On Valentine's Day, selected audiences returned to the Titanic, to preview the 3D re-release of the most popular movie romance of all time.
The attendees included Facebook fans of the movie, people who know the dialogue and soundtrack by heart. But in an informal poll, few knew that the movie wasn't filmed in the frigid North Atlantic or on a Hollywood soundtage but in Mexico, a few miles south of Tijuana.
In the mid '90s, producer and director James Cameron was determined to make a film about the sinking of the ocean liner Titanic.

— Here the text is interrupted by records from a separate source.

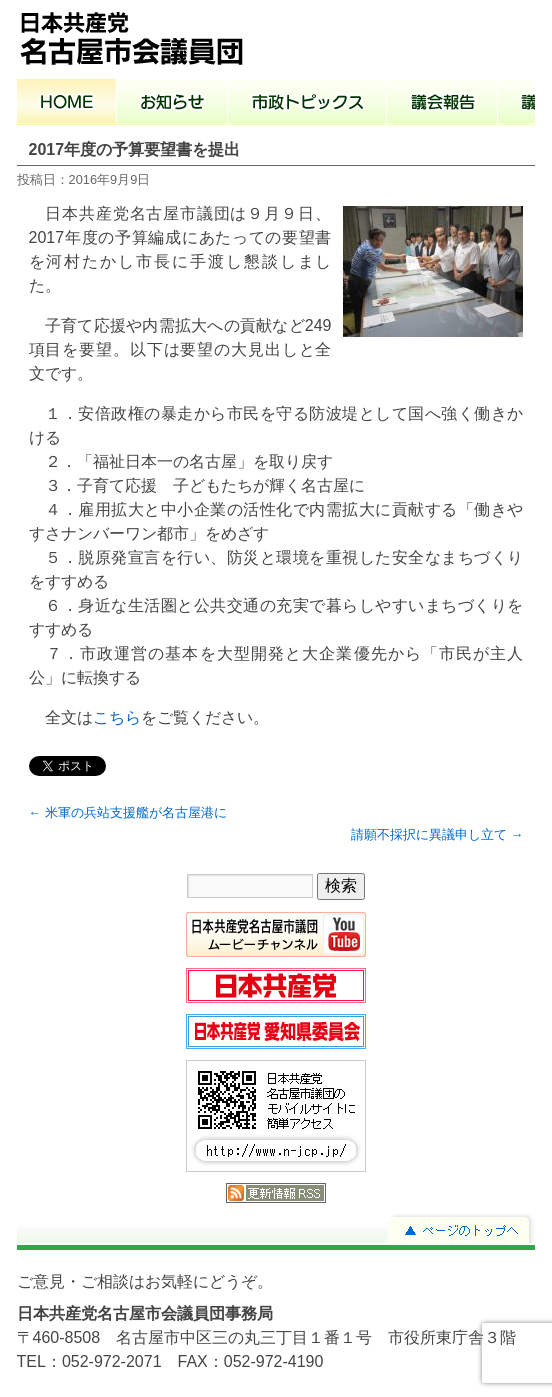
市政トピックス (307, 104)
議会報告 (442, 104)
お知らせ (172, 104)
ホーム (67, 104)
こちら (117, 717)
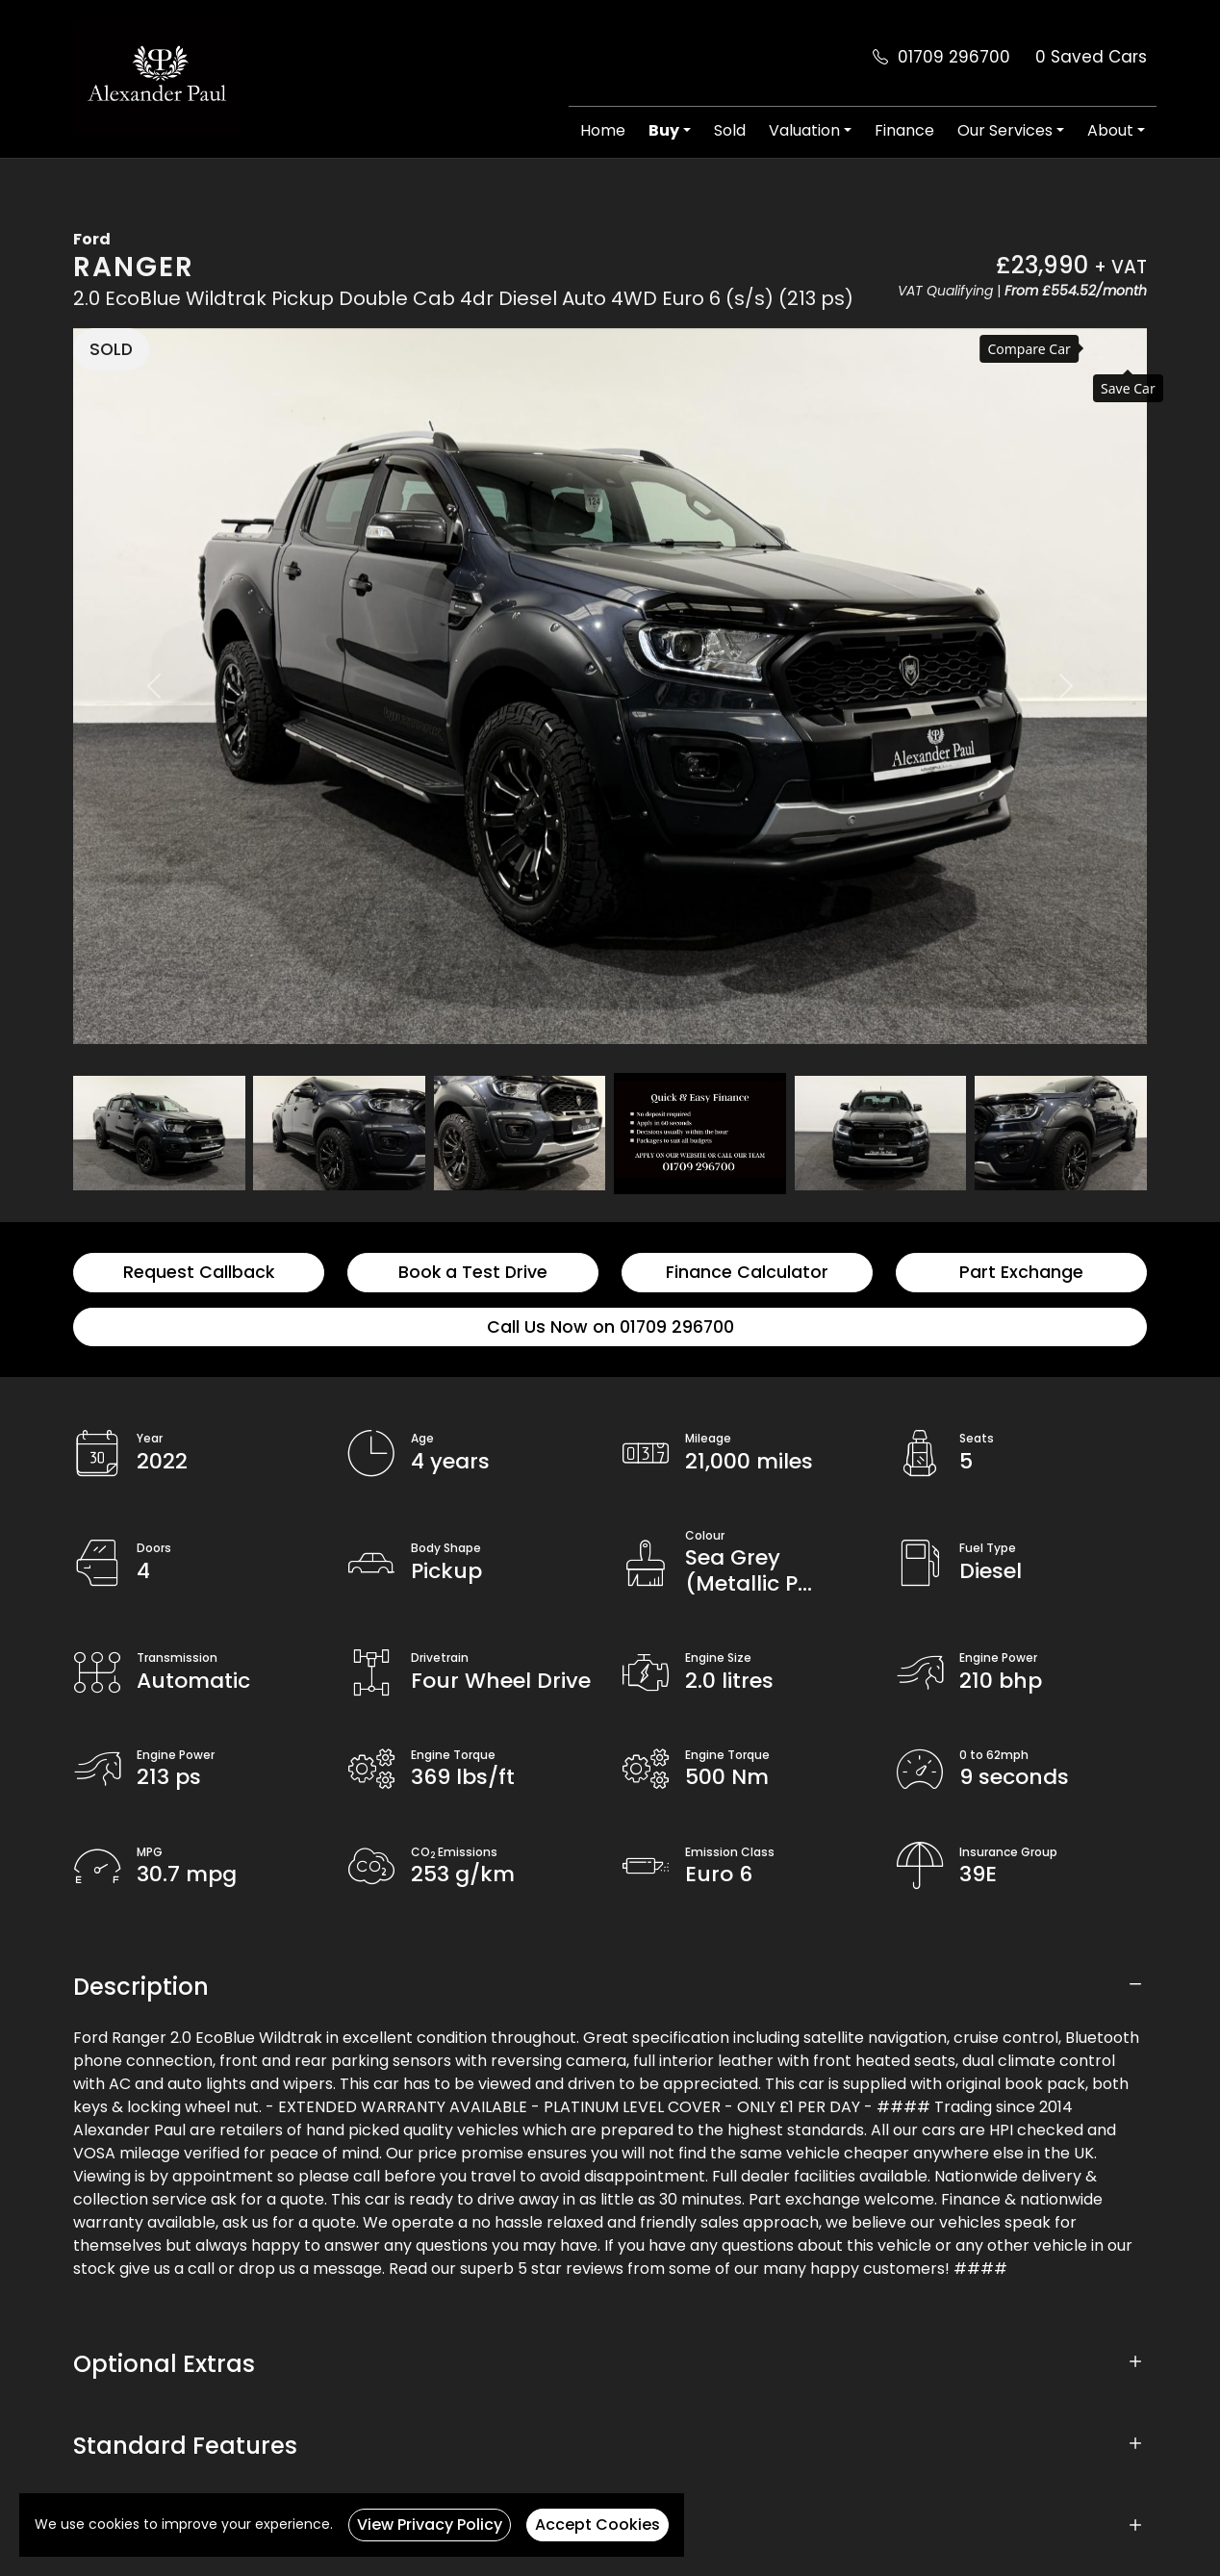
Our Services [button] (1005, 130)
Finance (904, 130)
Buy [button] (663, 130)
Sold (730, 130)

The story had been told before, in a fine 1958 film called A Night To Remember; but interest in the sinking was rekindled in 1985 when oceanographers discovered the site in the North Atlantic where 1,500 people perished.
Cameron, the director of the sci-fi flicks "Aliens" and "The Terminator," got his feet wet in aquatic cinema with "The Abyss" and he knew that making "Titanic" would be expensive.

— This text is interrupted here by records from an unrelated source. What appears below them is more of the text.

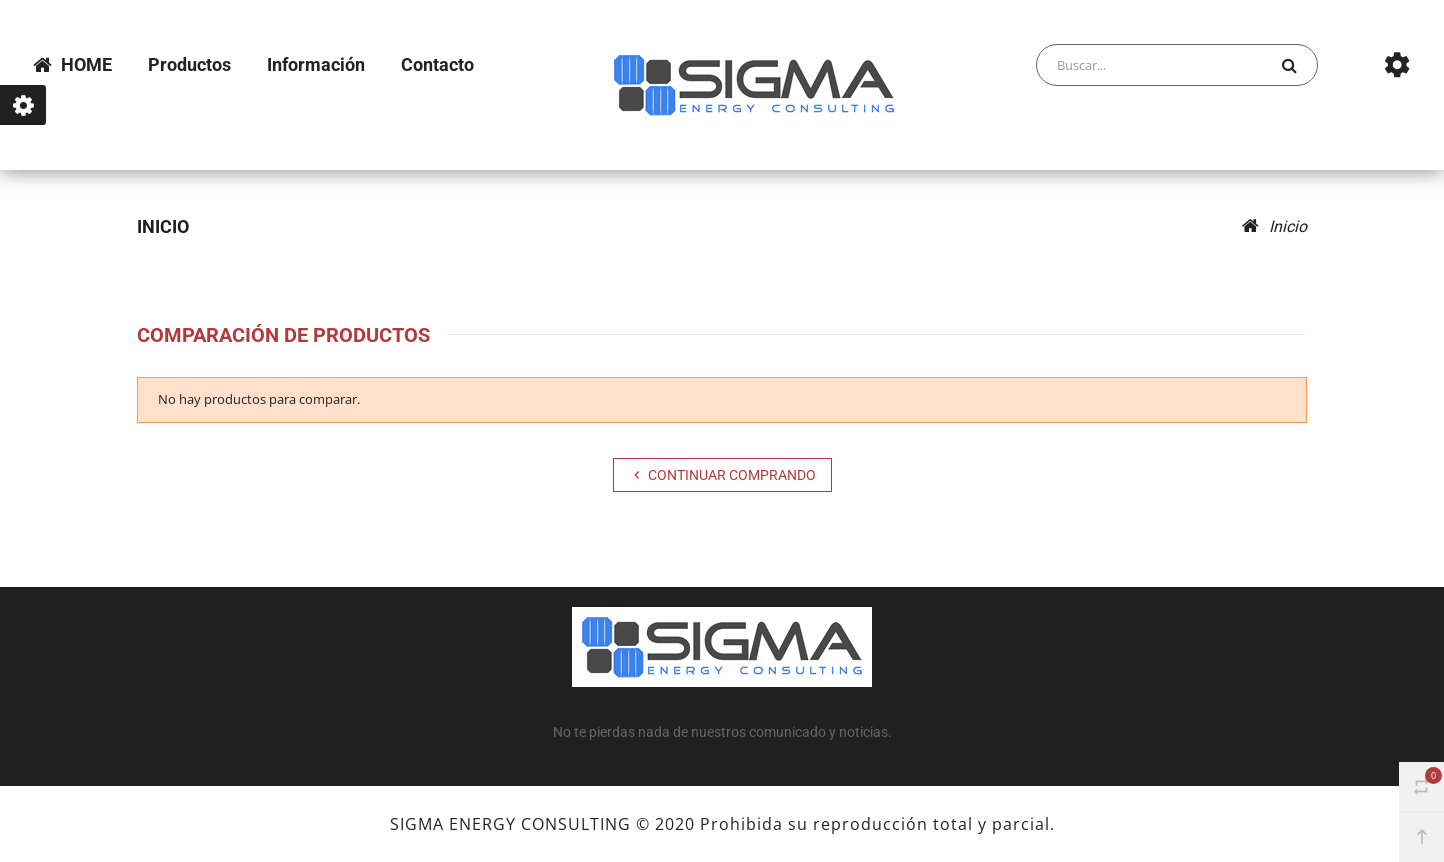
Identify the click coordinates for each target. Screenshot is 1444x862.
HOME (72, 64)
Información (316, 64)
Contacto (437, 64)
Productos (189, 64)
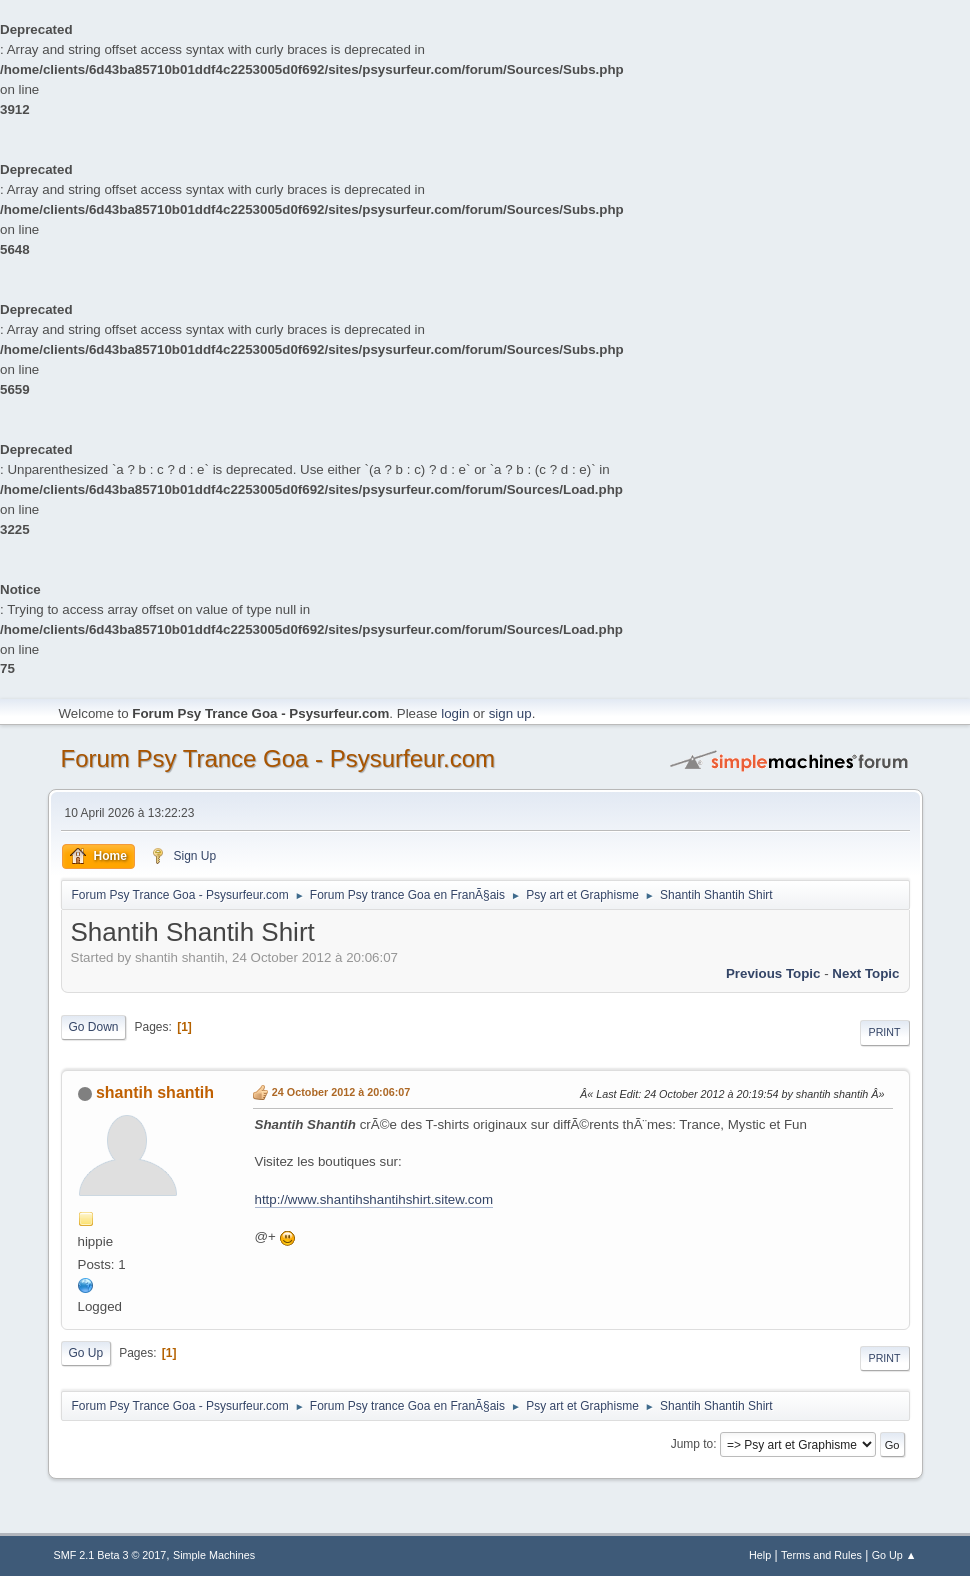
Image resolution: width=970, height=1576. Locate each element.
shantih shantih (155, 1092)
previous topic (773, 973)
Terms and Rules (821, 1555)
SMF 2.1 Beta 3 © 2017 (110, 1555)
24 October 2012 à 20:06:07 (341, 1092)
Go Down (94, 1027)
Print (885, 1032)
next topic (865, 973)
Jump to (692, 1444)
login (455, 713)
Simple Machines (214, 1555)
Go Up (86, 1353)
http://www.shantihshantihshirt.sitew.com (374, 1199)
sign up (510, 713)
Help (760, 1555)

Cameron scouted seaside locations around the world where he could make his movie without paying American wages. He settled upon a 35-acre site in Rosarito, Mexico, 18 miles south of the U.S. border.. In 100 days, 20th Century Fox built a complex there with the largest outdoor water tank in the world (17 million gallons) the largest indoor tank (5 million gallons), storage sheds for 2,000 wardrobes and a 900-foot-long facsimile of the fabled ocean liner.
Although most of the key personnel were Americans and many of them commuted across the border (in the days before a passport was mandatory), filming in Mexico reduced the budget to "only" $200 million.

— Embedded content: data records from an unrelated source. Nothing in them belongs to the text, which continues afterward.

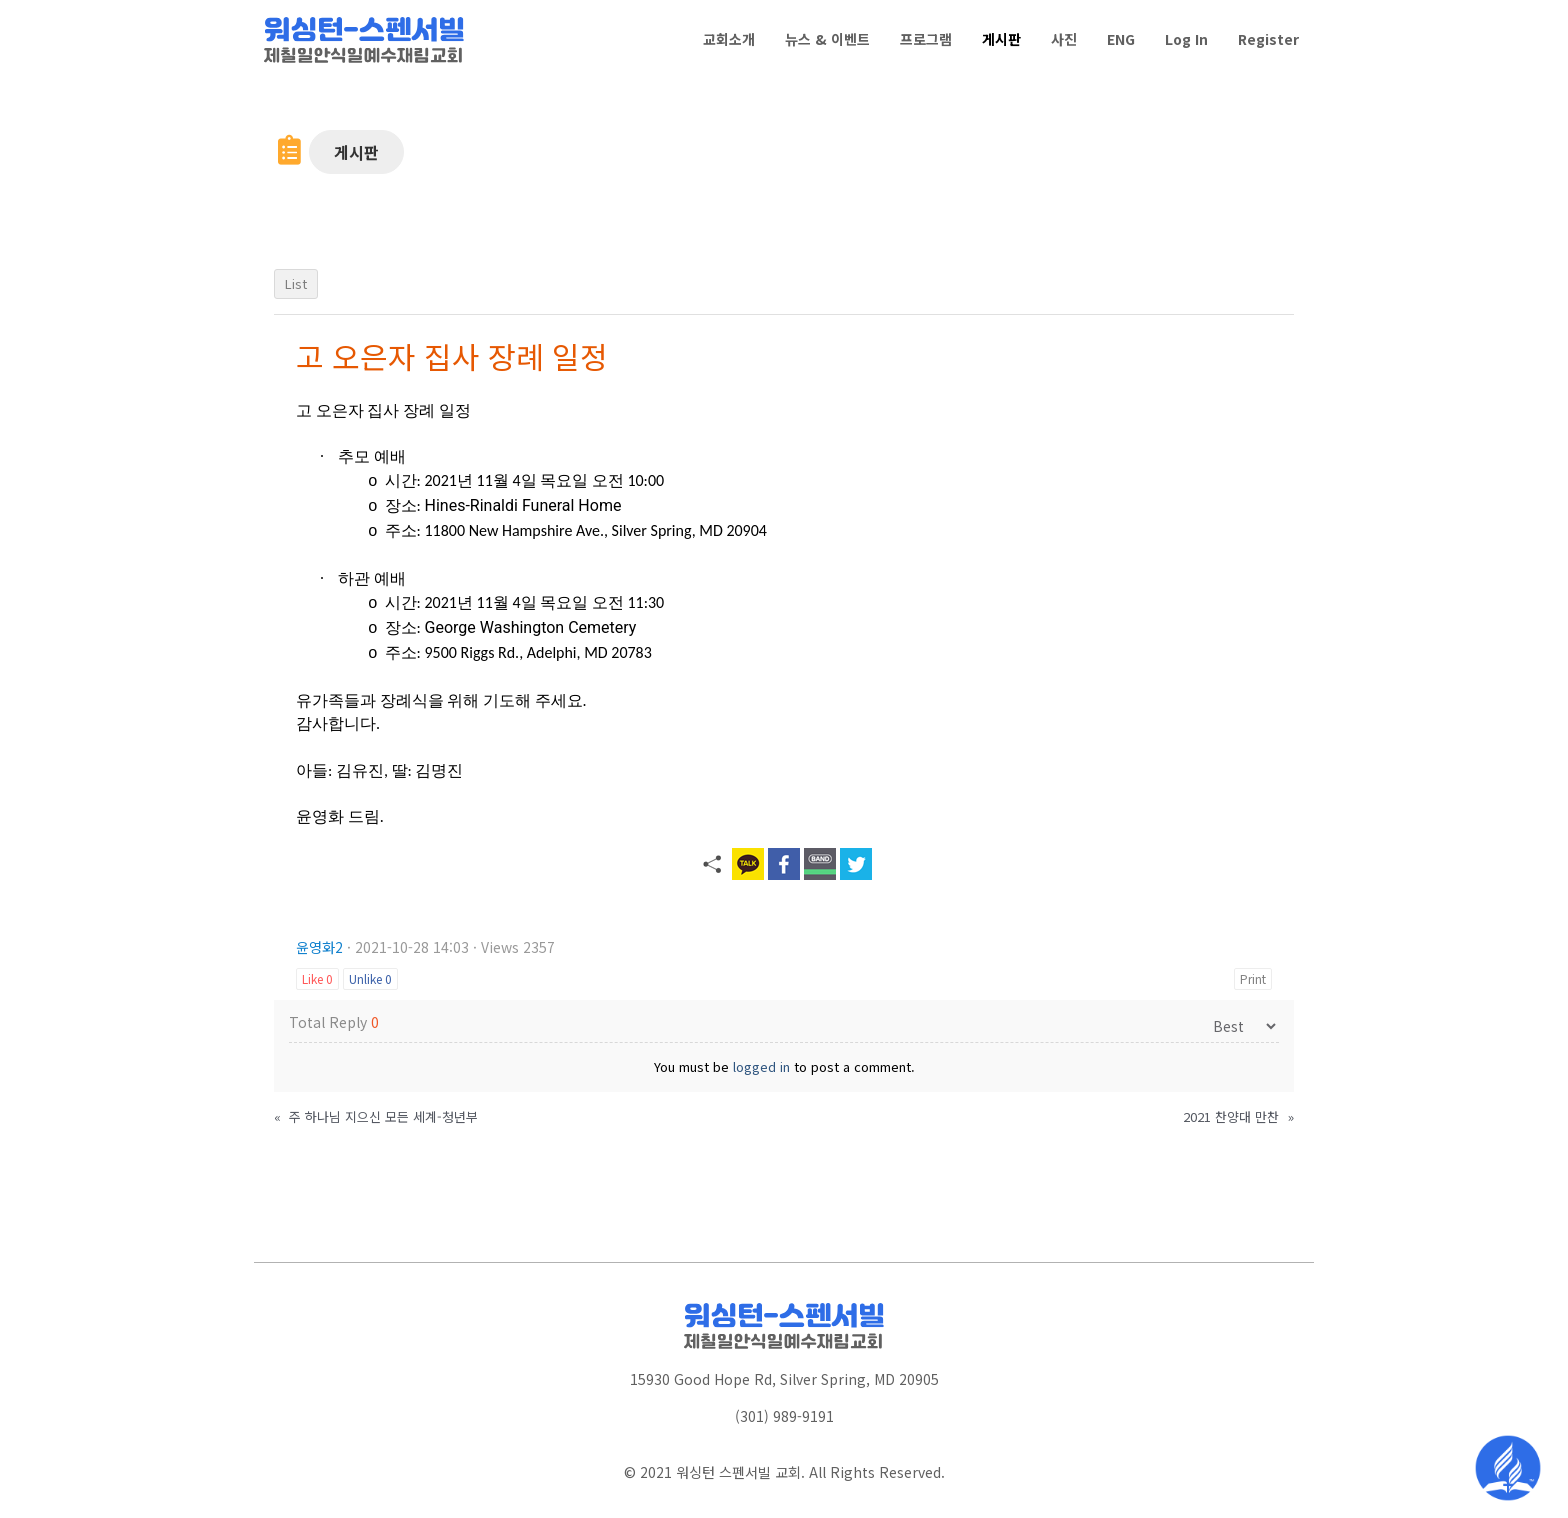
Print (1253, 978)
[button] (356, 152)
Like (317, 978)
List (296, 283)
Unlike (370, 978)
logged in (761, 1066)
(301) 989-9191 (784, 1416)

Cameron's gamble paid off. Titanic, released in December 1997, became the highest grossing film of all time (not adjusted for inflation) and won a record-tying 11 Academy Awards.
For a few years, Fox maintained the Rosarito facility as a combination tourist attraction and production hub. Much of "Master and Commander," the first "X-Men" movie and Tim Burton's remake of "Planet of the Apes" were filmed there. But eventually Fox sold the property to Mexican entrepreneurs, who run it today as a rental facility called Baja Film Studios.
Tourists are still invited to visit and see how movies are made; but because of the new passport regulations, there are fewer day-trippers from the U.S. On the afternoon when my wife and I visited, we were literally the only tourists there, and the young tour guides were surprised to see us. We got hands-on demonstrations of green-screen backgrounds, makeup techniques, and the optical effects that can make a bathtub boat look like an ocean liner. Then we toured the restaurant where Rose (Kate Winslet) dined with her snooty relatives (complete with "H.M.S. Titanic" on the china) and the jail cell where Jack (Leonardo DiCaprio) was chained to the bars as the ship sank.
When we posed on the stand-alone bow where Jack and Rose gazed out to sea, we felt like the king and queen of the world.
"Titanic" in 3D opens in theaters on April 4.